InterPLM：通过稀疏自编码器发现蛋白质语言模型中的可解释特征。

尽管在蛋白质建模和设计方面取得了成功，但人们对蛋白质语言模型（PLMs）的内部机制知之甚少。在这里，我们提出了一个系统的框架，以提取和分析可解释的特征，从plm使用稀疏自编码器。在ESM-2嵌入上训练稀疏自编码器，我们识别出数千个突出生物学概念的可解释特征，包括结合位点、结构基序和功能域。单个神经元表现出的概念一致性要少得多，这表明plm以叠加的方式存储概念。这种叠加在模型尺度上持续存在，更大的plm捕获更多可解释的概念。除了已知的注释，ESM-2在进化上不同的蛋白质家族中学习连贯的模式。为了系统地分析这些众多的特征，我们开发了一种使用大型语言模型进行特征描述和验证的自动解释方法。作为实际应用，这些特性可以准确地识别缺失的数据库注释，并实现有针对性的序列生成。我们的研究结果表明，PLM表示可以分解为可解释的组件，证明了机械解释这些模型的可行性和实用性。
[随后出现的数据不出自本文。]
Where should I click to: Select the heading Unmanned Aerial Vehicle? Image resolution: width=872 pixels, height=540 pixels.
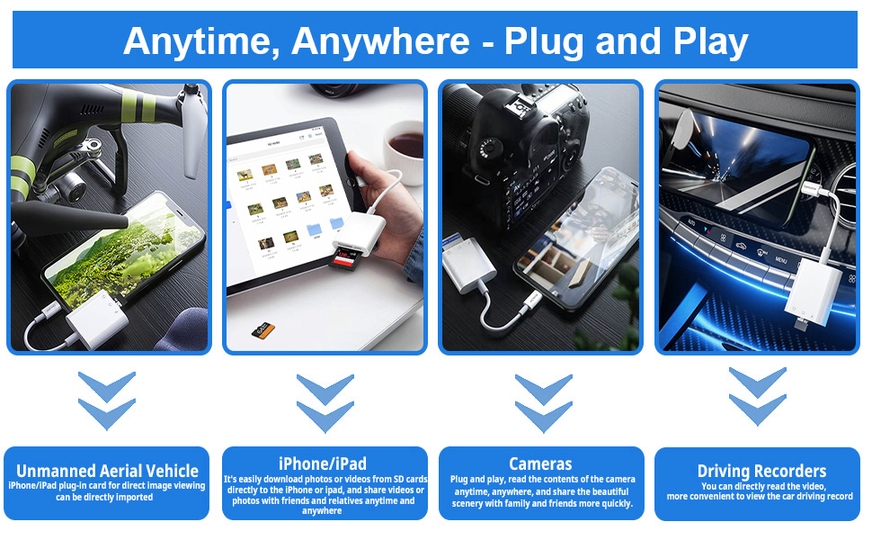click(x=107, y=471)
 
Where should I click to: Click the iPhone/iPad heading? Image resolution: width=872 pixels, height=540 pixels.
click(x=323, y=464)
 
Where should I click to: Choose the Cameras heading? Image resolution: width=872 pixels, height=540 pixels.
click(x=540, y=464)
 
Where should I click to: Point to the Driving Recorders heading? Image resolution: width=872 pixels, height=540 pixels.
click(x=761, y=472)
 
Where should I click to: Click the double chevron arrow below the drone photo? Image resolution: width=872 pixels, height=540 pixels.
click(x=107, y=400)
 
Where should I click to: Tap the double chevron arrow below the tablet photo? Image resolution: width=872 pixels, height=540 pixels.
click(x=325, y=402)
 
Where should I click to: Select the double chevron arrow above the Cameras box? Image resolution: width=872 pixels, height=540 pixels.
click(x=542, y=402)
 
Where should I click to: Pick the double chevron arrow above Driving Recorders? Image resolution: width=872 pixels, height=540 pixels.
click(x=757, y=397)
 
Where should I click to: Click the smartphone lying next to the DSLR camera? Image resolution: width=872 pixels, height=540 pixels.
click(x=575, y=238)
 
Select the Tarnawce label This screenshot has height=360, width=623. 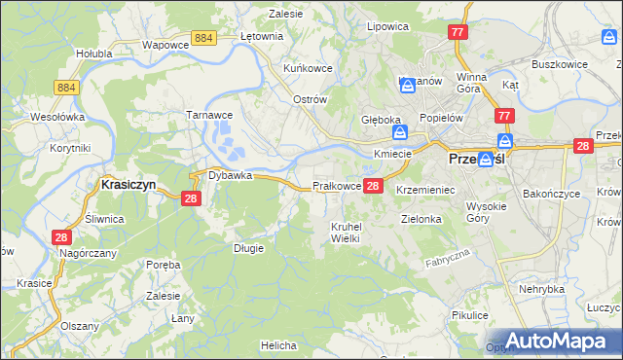[x=206, y=114]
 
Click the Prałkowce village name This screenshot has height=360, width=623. [x=336, y=186]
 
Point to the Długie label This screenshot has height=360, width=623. [x=248, y=248]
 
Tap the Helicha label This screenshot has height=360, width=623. [x=277, y=345]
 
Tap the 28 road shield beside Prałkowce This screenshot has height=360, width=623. [x=374, y=185]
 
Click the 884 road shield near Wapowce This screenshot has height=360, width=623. [x=203, y=37]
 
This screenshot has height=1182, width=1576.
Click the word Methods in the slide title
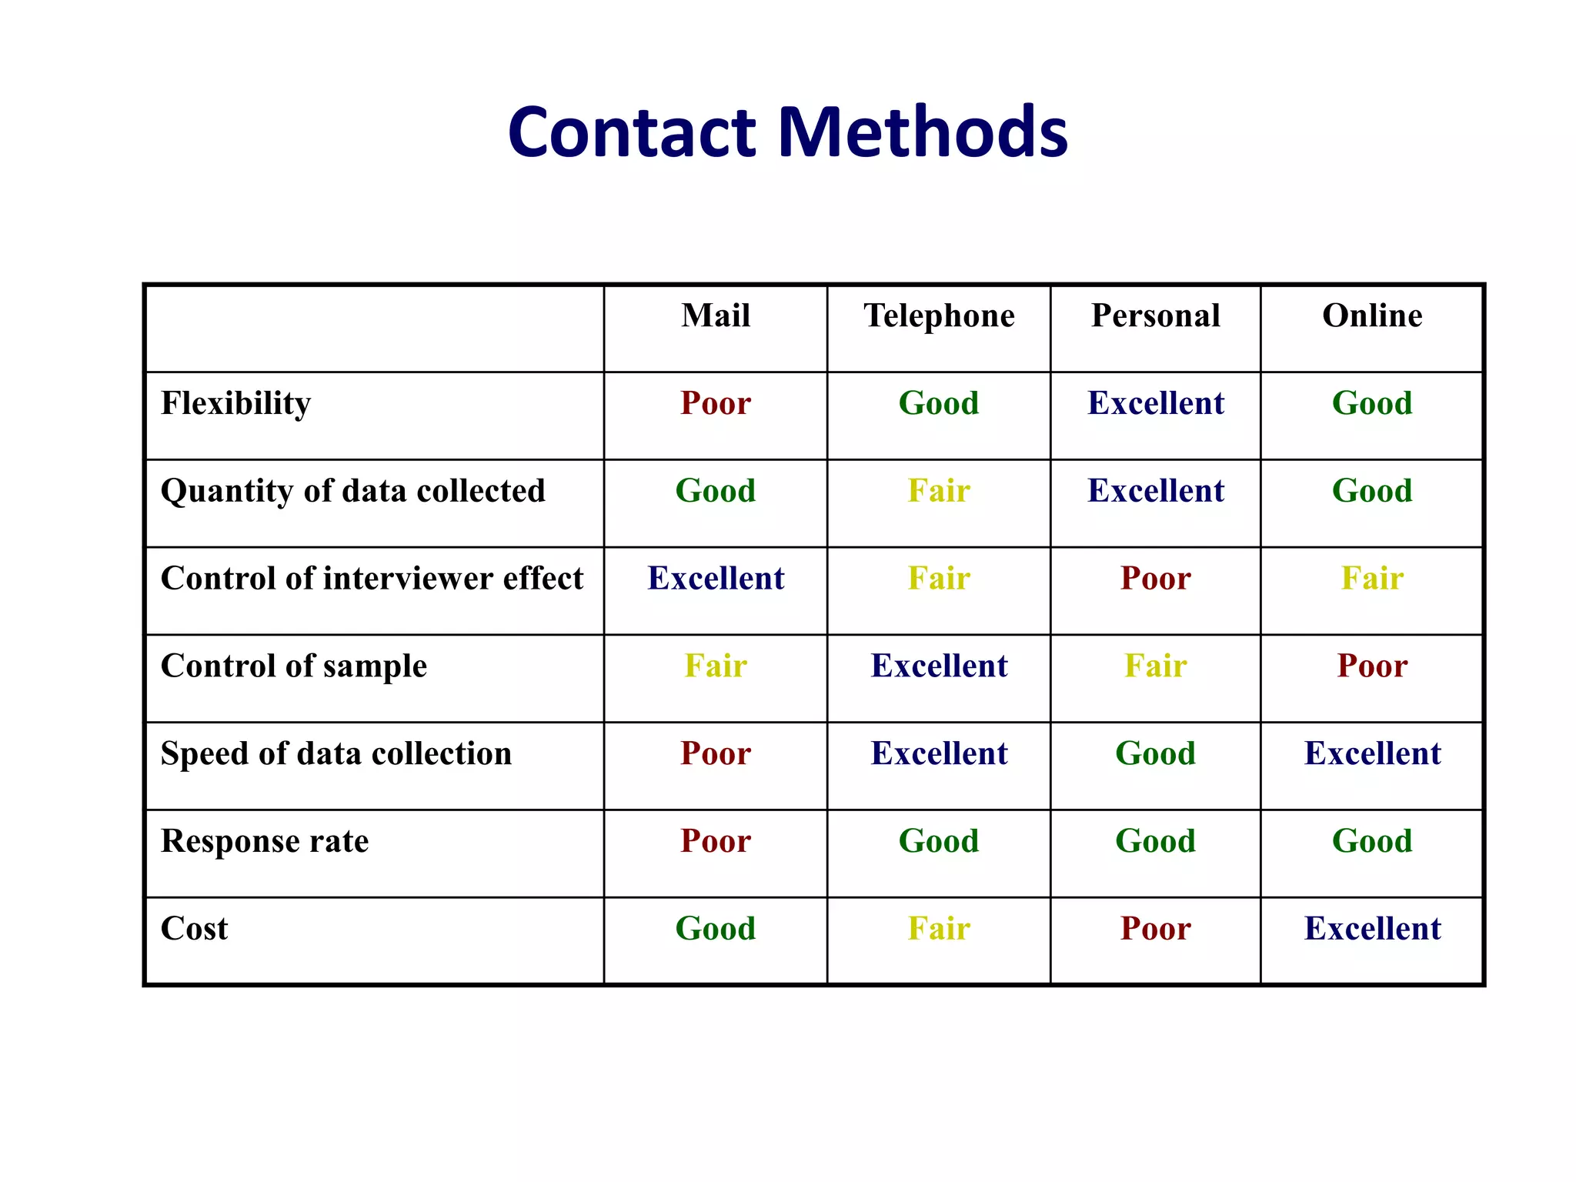pos(923,132)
本文章由计算机程序翻译，如有差异，请以英文原文为准。

求助全文

约1分钟内获得全文求助全文

来源期刊

Nature Methods 生物-生化研究方法

CiteScore

58.70

自引率

1.70%

发文量

326

审稿时长

1 months

期刊介绍： Nature Methods is a monthly journal that focuses on publishing innovative methods and substantial enhancements to fundamental life sciences research techniques. Geared towards a diverse, interdisciplinary readership of researchers in academia and industry engaged in laboratory work, the journal offers new tools for research and emphasizes the immediate practical significance of the featured work. It publishes primary research papers and reviews recent technical and methodological advancements, with a particular interest in primary methods papers relevant to the biological and biomedical sciences. This includes methods rooted in chemistry with practical applications for studying biological problems.